Dark Side of the Ring took on a hell of a myth when it took on New Jack. Stories about the late wrestler and his violent tendencies were and are legion. However, in Season 2, Episode 3 of Dark Side of the Ring, we look at the man behind the monster. While this introduction to the show seems scary, the truth is more complicated than it first seems, as the episode highlights the lack of mental health support for the poorest and most vulnerable within society, as well as tense race relations in America during the 1990s. This episode isn’t just about New Jack and the lengths he would go to in order to entertain his audience; it’s truly about why he did those things.
Who The Hell is New Jack?
New Jack was born Jerome Young on 3rd January 1963 in Greensboro, North Carolina.
In the episode, he tells the story of being a child with an alcoholic father, who Jack witnessed stabbing his mum five times in front of their whole family. Then, a few months later, when his mother decided to leave with the young Jerome, his father shot his mum in the back of the leg so she couldn’t leave. His father would pass away when Jerome was just five years old, but he remembers it all and explains that this is a huge reason why sometimes he ‘flips out’. These are things we already know about him but hearing it from his own lips and how it has haunted and affected him even years later is chilling and something that anyone from a broken home or with a violent parent will relate to.
Growing up in that environment would deeply scar him emotionally, making him tough and street smart. By the time he was a teen, he had begun robbing stores, resulting in him ending up in prison. He talks about his time in prison in a very cagey way, mumbling and not wanting to go into too much detail, but once he was out on parole, he made the effort to attend school and get an education.
Racism And The Perception of Black Male Wrestlers
In creating a character, New Jack was given some advice: “you have to create something you’ve never seen,” and that is just what he did. Jim Cornette was running Smokey Mountain Wrestling in 1994 and brought in New Jack and Mustafa Saed, who were already working as a tag team known as The Gangstas down in North Georgia Wrestling Alliance. Cornette says in the documentary that New Jack was such a great bad guy that he could make a crowd hate him in an instant. D’Lo Brown would be added to the group as their enforcer to add more authenticity to the gimmick.
Hitler could have walked out and been a babyface.
D’Lo Brown
New Jack was heavily inspired by the emerging rap scene and gangster culture in LA at the time, with the emergence of the NWA and Tupac Shakur. His look would include gold chains, dressing in predominantly black clothing and a bandana worn in a similar fashion to Tupac. D’Lo Brown comments that they were “angry black men who said what every black person wanted to say but didn’t.” The Gangstas in Smokey Mountain were a master class in getting a crowd riled up while also addressing race relations in America. Having a predominantly white crowd in the south, it seemed easy to get them going, but with that, the team of New Jack, Mustafa Saed and D’Lo Brown were subjected to racially aggressive language, with the N-word being used like an adjective, even in the 90s.

GIVEN PROBLEM A: According to the New Jack article, in what city and state was New Jack born?
GIVEN PROBLEM B: Reproduce word for word the stretch of the New Jack article from "Dark Side of the Ring took" through "Greensboro, North Carolina.".

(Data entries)
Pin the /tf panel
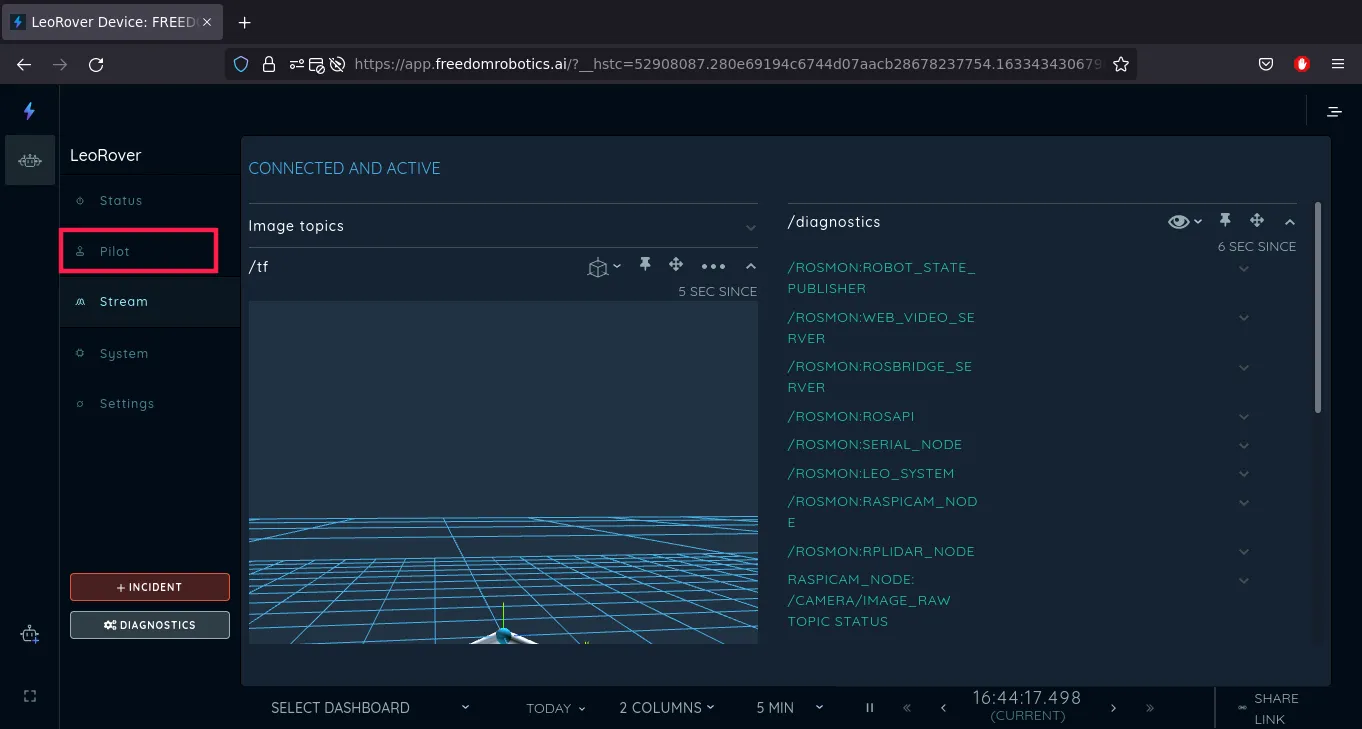This screenshot has width=1362, height=729. tap(645, 265)
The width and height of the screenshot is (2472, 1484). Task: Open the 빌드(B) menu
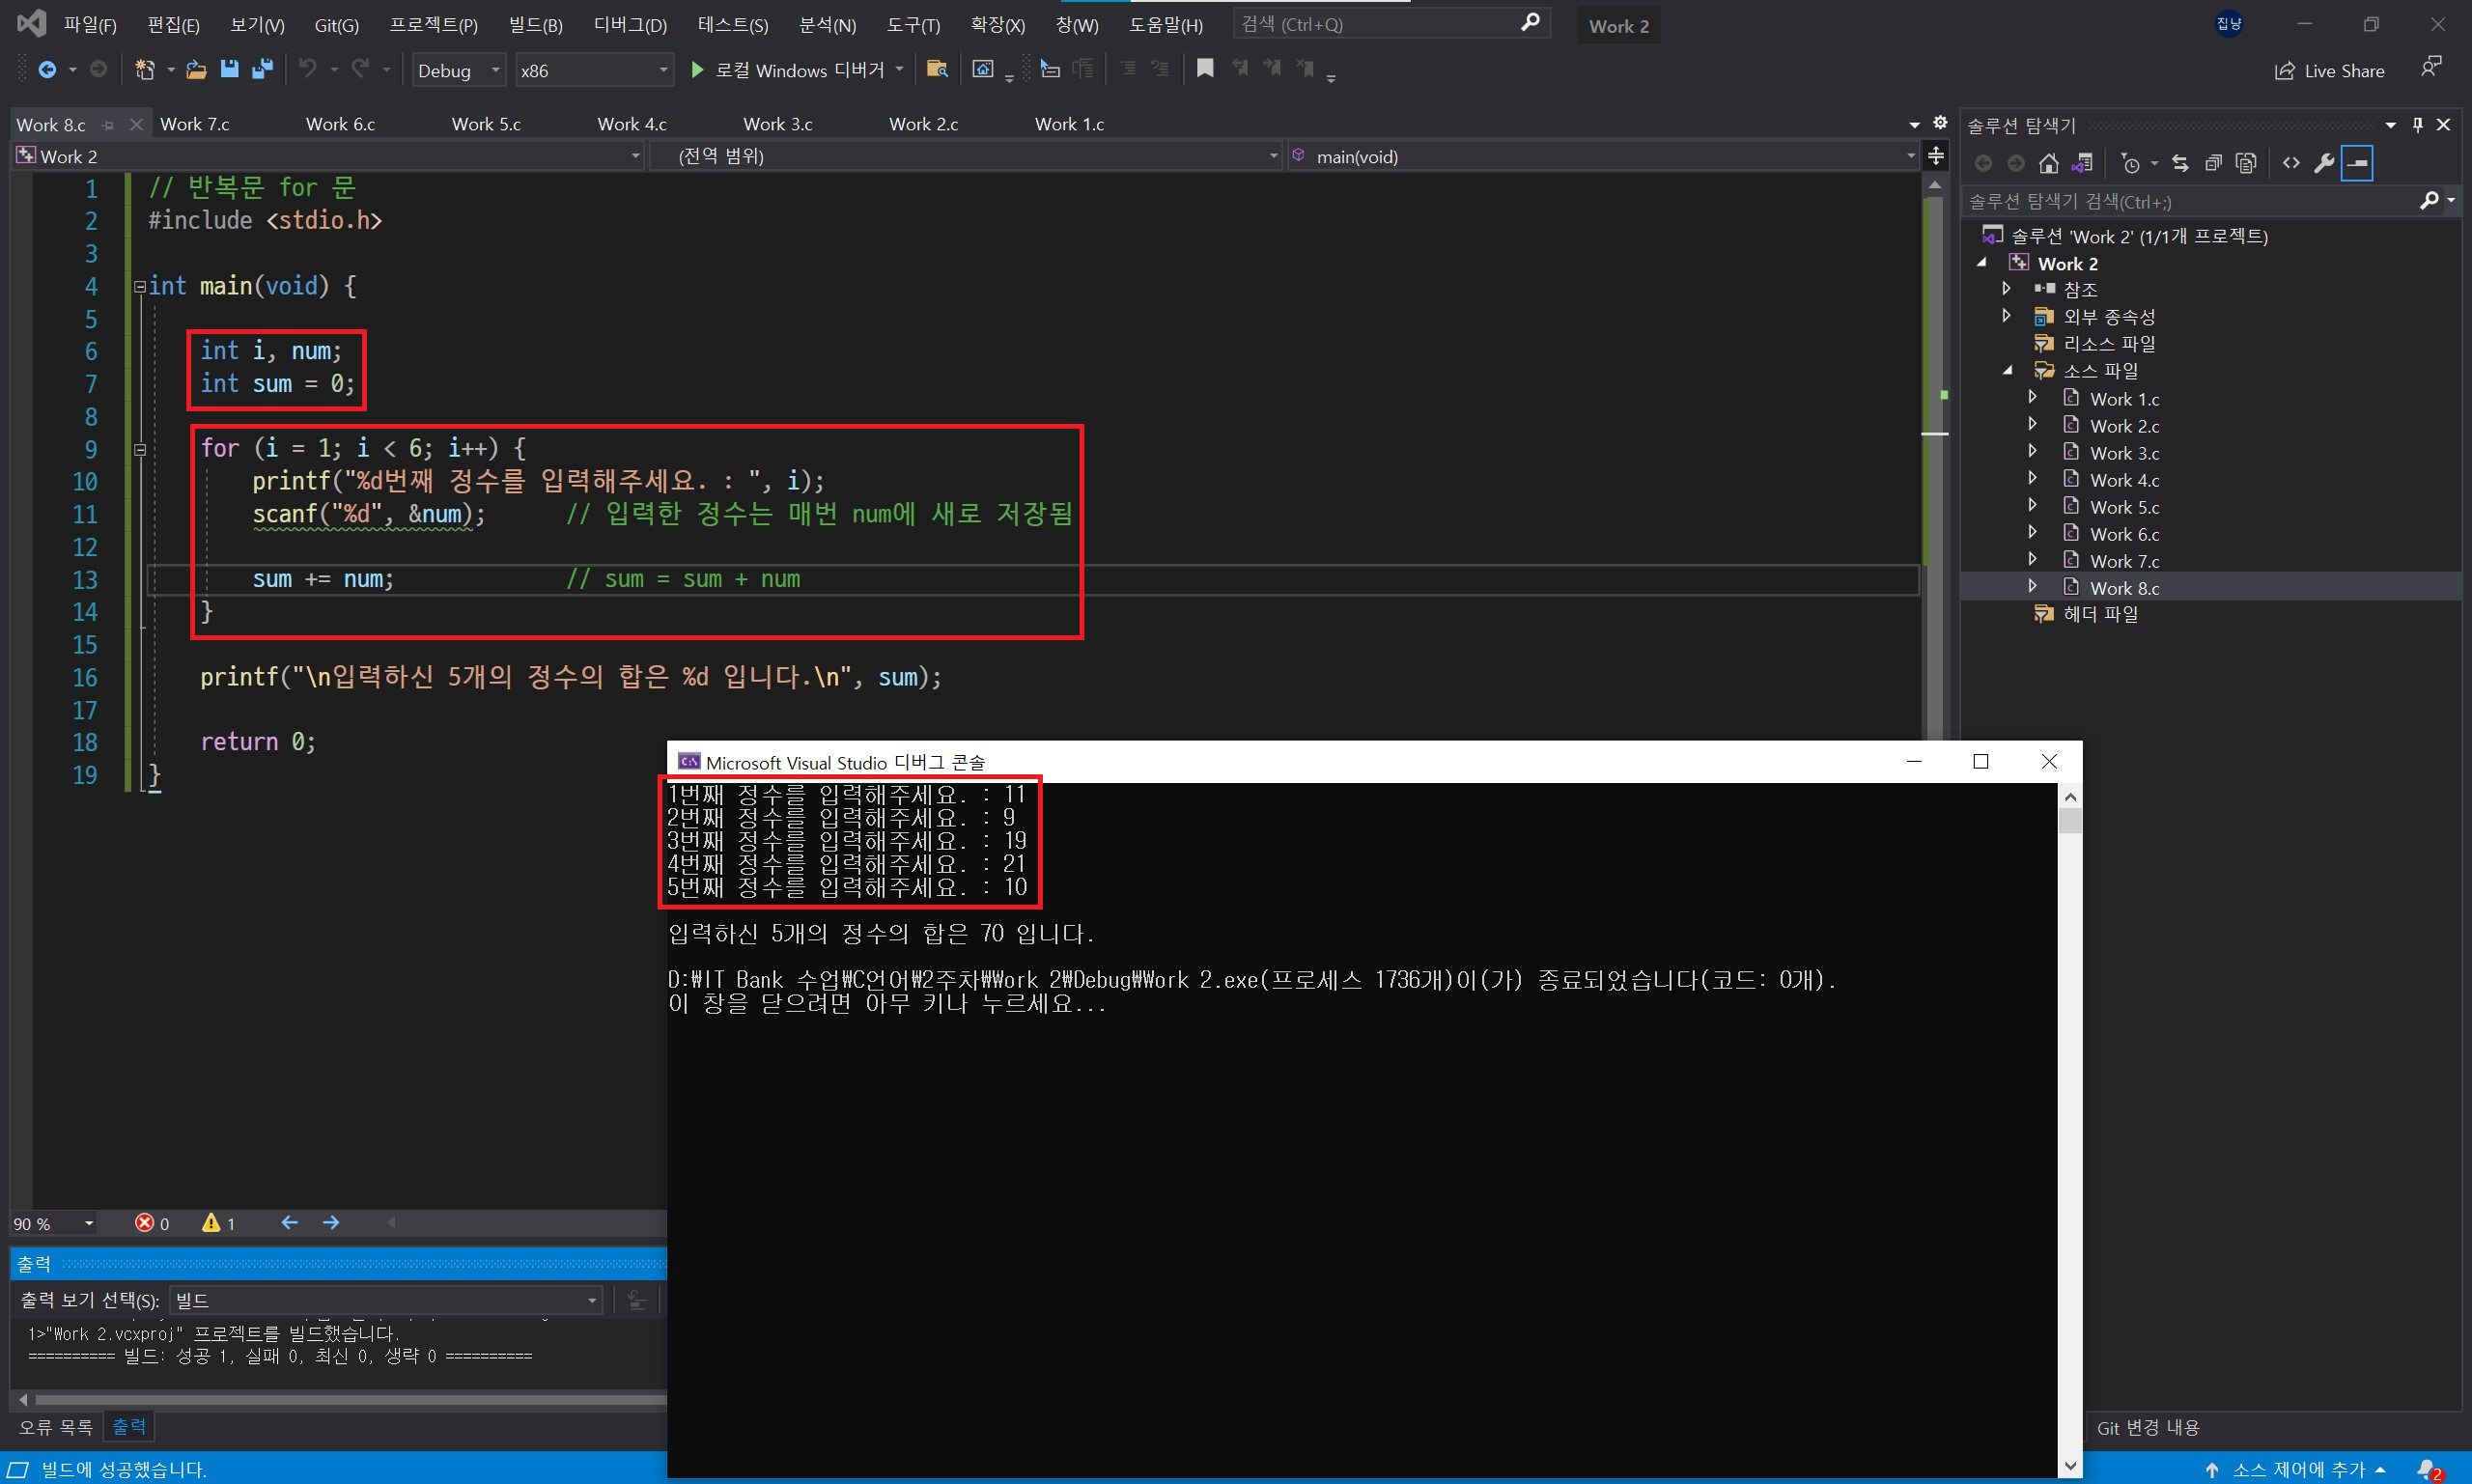coord(535,25)
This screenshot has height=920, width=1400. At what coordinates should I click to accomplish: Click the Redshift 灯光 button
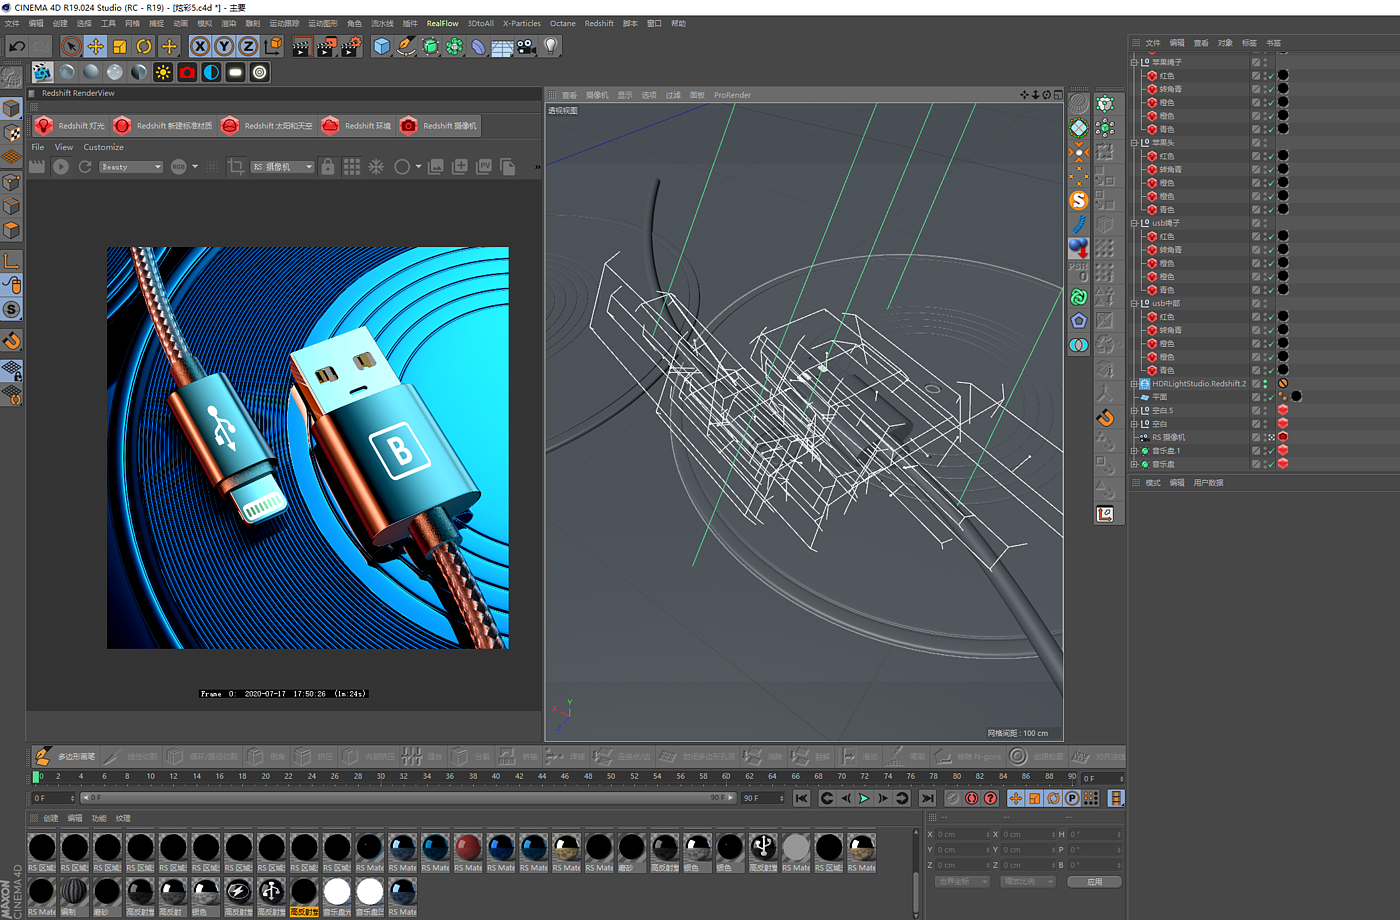click(x=70, y=126)
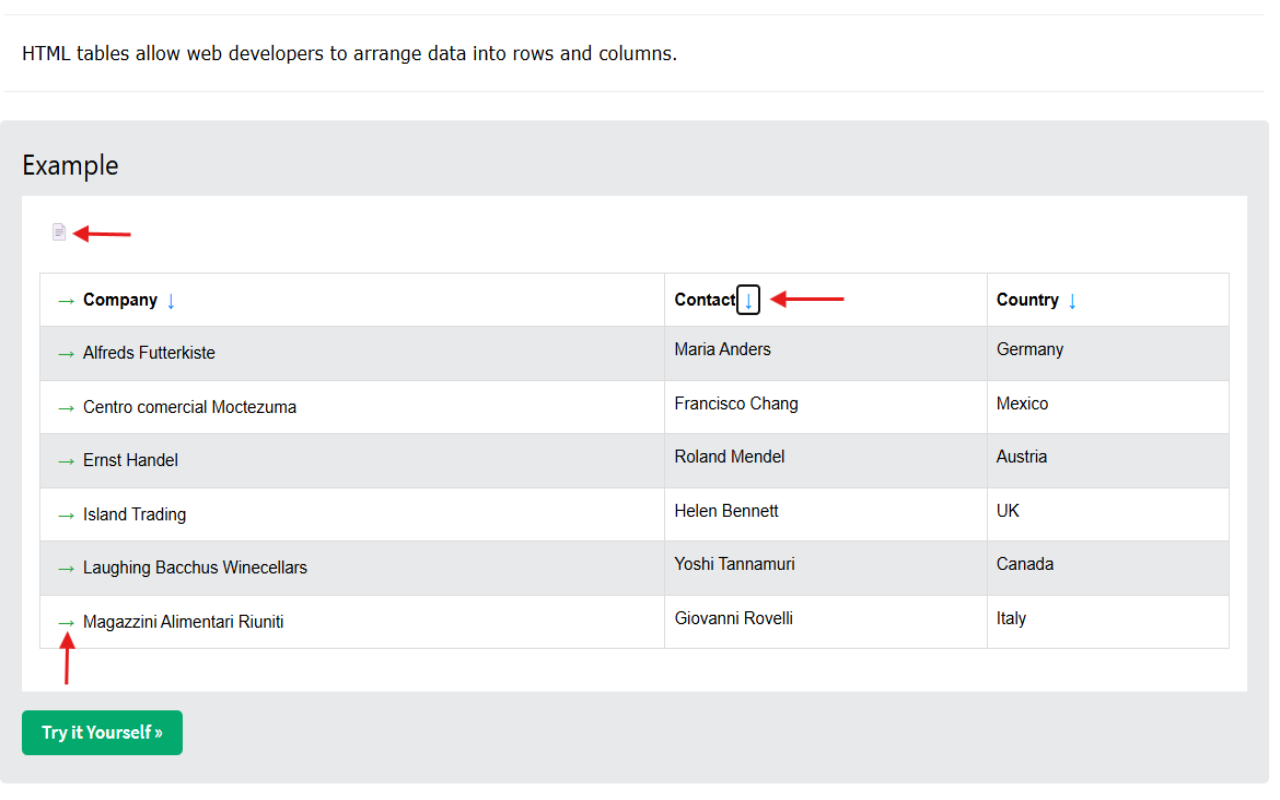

EXPECTED ANSWER A: Greensboro, North Carolina.

EXPECTED ANSWER B:
Dark Side of the Ring took on a hell of a myth when it took on New Jack. Stories about the late wrestler and his violent tendencies were and are legion. However, in Season 2, Episode 3 of Dark Side of the Ring, we look at the man behind the monster. While this introduction to the show seems scary, the truth is more complicated than it first seems, as the episode highlights the lack of mental health support for the poorest and most vulnerable within society, as well as tense race relations in America during the 1990s. This episode isn’t just about New Jack and the lengths he would go to in order to entertain his audience; it’s truly about why he did those things.
Who The Hell is New Jack?
New Jack was born Jerome Young on 3rd January 1963 in Greensboro, North Carolina.